Une prophylaxie périopératoire mécanique est préférée. L’indication à une prophylaxie médicamenteuse chez les PAH A devrait être limitée quand il existe des facteurs de risque thrombotique additionnels, en fonction du type de chirurgie reçue, et seulement pendant la période où la compensation en facteur de coagulation est optimale.8 Les PAH B sont possiblement à risque thrombotique augmenté en raison de l’élévation postopératoire habituelle du facteur VIII8 et bénéficient donc d’une thromboprophylaxie plus stricte. Chez les personnes avec une maladie de vW recevant en postopératoire un concentré combiné en facteur vW et facteur VIII, un suivi de la concentration de facteur VIII est proposé.20
Les personnes avec un déficit en facteur XI recevant le concentré correspondant sont particulièrement à risque. En effet, cette administration est potentiellement prothrombotique, pour des raisons mal comprises, même en ciblant des concentrations de facteur < 30 %. Une prophylaxie médicamenteuse peut donc être nécessaire.3
Pour le déficit en facteur VII, plusieurs cas de thrombose veineuse postopératoire ont été rapportés, notamment pour certains variants génétiques. Une prophylaxie médicamenteuse peut donc être justifiée chez les patients avec des concentrations de facteur VII > 30 %, ou > 10 % et antécédent thrombotique.21
Les personnes avec une anomalie du fibrinogène sont aussi à risque en postopératoire même en l’absence d’administration de concentré de fibrinogène.11
Les personnes avec une diathèse constitutionnelle hémorragipare de l’hémostase ne sont pas indemnes du risque thrombotique. La prise en charge des événements thrombotiques et leur prévention requièrent une approche multidisciplinaire et structurée, appuyée sur un centre de référence, ciblée sur chaque cas. Des tests de l’hémostase à visée intégrative, tels que la visco-élastométrie ou la génération de thrombine, pourraient à l’avenir améliorer l’évaluation du profil et permettre une modulation individuelle de l’intensité du traitement antithrombotique pour ces patients.
Les auteurs n’ont déclaré aucun conflit d’intérêts en relation avec cet article.

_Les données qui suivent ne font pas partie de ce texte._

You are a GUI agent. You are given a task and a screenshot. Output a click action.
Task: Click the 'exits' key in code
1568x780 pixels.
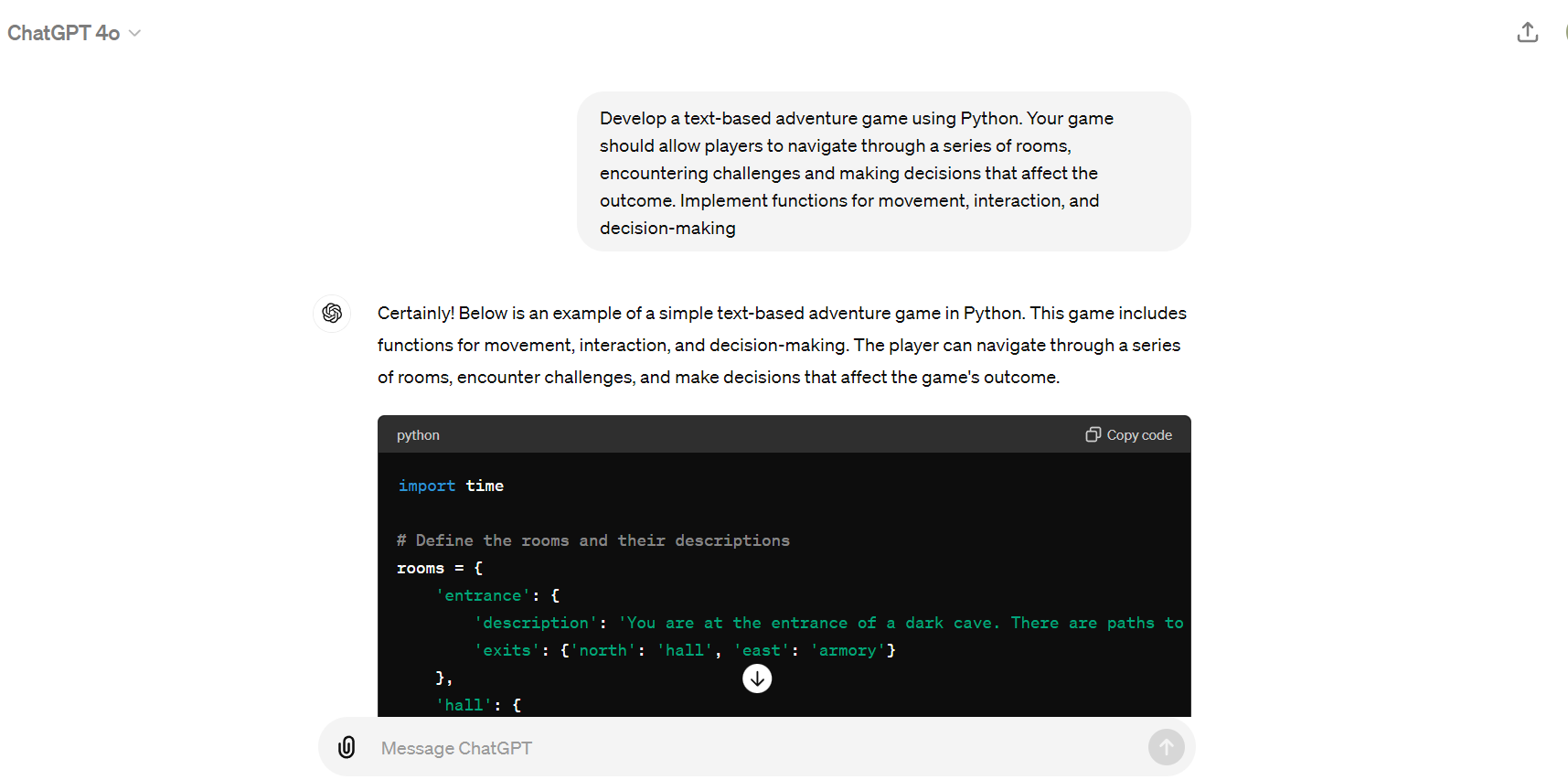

▪ L’approche doit être multidisciplinaire (impliquant tous les acteurs) et structurée, appuyée sur un centre de référence, et ciblée sur chaque cas
▪ La compensation factorielle est nécessaire pour les personnes avec hémophilie sévère
▪ Le choix de l’antithrombotique doit tenir compte du type d’anomalie de la fonction plaquettaire ou de la coagulation
Les anomalies constitutionnelles de l’hémostase hémorragipares (pathologies plaquettaires, déficits en facteur von Willebrand et en facteurs de la coagulation) ne protègent pas complètement de la thrombose. Les traitements antithrombotiques constituent dans ce contexte un sérieux défi (risque hémorragique), sans recommandations fermes fondées sur des preuves solides (au mieux consensus d’experts). Dans cette revue narrative, nous décrivons l’épidémiologie des événements thrombotiques chez ces patients, énonçons quelques règles de base pour un raisonnement structuré, et indiquons des possibilités de prise en charge. Pour ces malades, suivis par des centres spécialisés, la gestion d’un traitement antithrombotique est déterminée au cas par cas, avec l’implication coordonnée de tous les acteurs de soins, dont les médecins de premier recours.